The great acting teacher Uta Hagen wrote that one of the greatest goals of an actor is spontaneity. A cat on stage, she noted, was inevitably the most interesting actor—because it behaved as it pleased, unrehearsed. A cat could do anything at any time. With their narrative feature debut, writer-directors Ryan Fleck and Anna Boden cut a slice of life that's rich with spontaneity, and the feline duo of Ryan Gosling and Shareeka Epps create together what may be the year's most fascinating screen odd couple.
Gosling plays Dan Dunne, a junior-high history teacher and basketball coach in Brooklyn. Resolutely pursuing his own discussion-based muse, Dan dodges the core curriculum to teach history his way. "History is change," explains Dan, encouraging kids to see the patterns of change as emergent from a series of dialectical showdowns. By day, Dunne dances as fast as he can to keep his students' attention (invariably losing at least one to a nap); by night, he loses himself in a haze of cocaine and ponders if he's making a difference. Would it be enough to change one child, and is he even capable of doing so?
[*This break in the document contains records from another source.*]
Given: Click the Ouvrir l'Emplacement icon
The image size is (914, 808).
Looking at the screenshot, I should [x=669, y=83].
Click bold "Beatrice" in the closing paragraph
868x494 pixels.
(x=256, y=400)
Ironically, Dan's best opportunity comes not in a classroom—where his hangovers and neuroses make him unreliable—but in the locker room. There, thirteen-year-old Drey (Epps) finds her teacher slumped around the toilet with a crack pipe between his fingers. This unexpected entanglement batters the teacher-student boundary, but allows a wary understanding to develop into a caring if volatile friendship. Drey chooses not to abuse her knowledge, but she's rightly concerned about the self-destructive path of her most appealingly loose teacher. As Dan begins to take in the bigger picture of Drey's life, he too cannot help but feel a frustrated protective instinct.
If Dan is hanging precariously from a precipice, Drey is approaching her own. Left too often alone by her single mother—a caring but harried EMT—the lollipop-sucking Drey entertains persistent offers of friendship from Frank (Anthony Mackie of She Hate Me), the neighborhood drug dealer responsible for landing her older brother in prison. She's clearly in search of a male influence, and Dan's in no position to throw stones at Frank, a friendly and reasonable man who makes his living off addicts like Dan. Nevertheless, neither Dan nor Drey seems willing to accept that a career in drug-dealing is the girl's best option.
Dan's deep-seated liberal disillusionment is the cracked mirror of his parents' resignment. Former radical protestors, they've traded "up" to cynical middle-class alcoholism. In a politically numb America, Dan's ambivalence thoroughly infects his life. In career (both as teacher and indecisive writer), crash-and-burn relationships with women, and the drug habit that keeps him barely functioning (he claims to have tried and failed at rehab), Dan is a man adrift, desperately wanting change but unable to see the forest for the trees and unwilling to pick up an axe.
Fleck and Boden excel at patiently portraying private thoughts and behaviors; the fluid camerawork and Boden's editing complement a script that vehemently refuses cliché. Habitually wiping his cottonmouth, Gosling simmers on low, his despair cut with off-kilter, self-deprecating humor. Epps provides a subtle, close-to-the-vest counterpoint to the addict's fuck-it attitudes. Their emotionally crushing penultimate encounter leads to a crossroads conclusion, one enticing enough to have audiences demanding a sequel to follow the characters wherever they're headed next.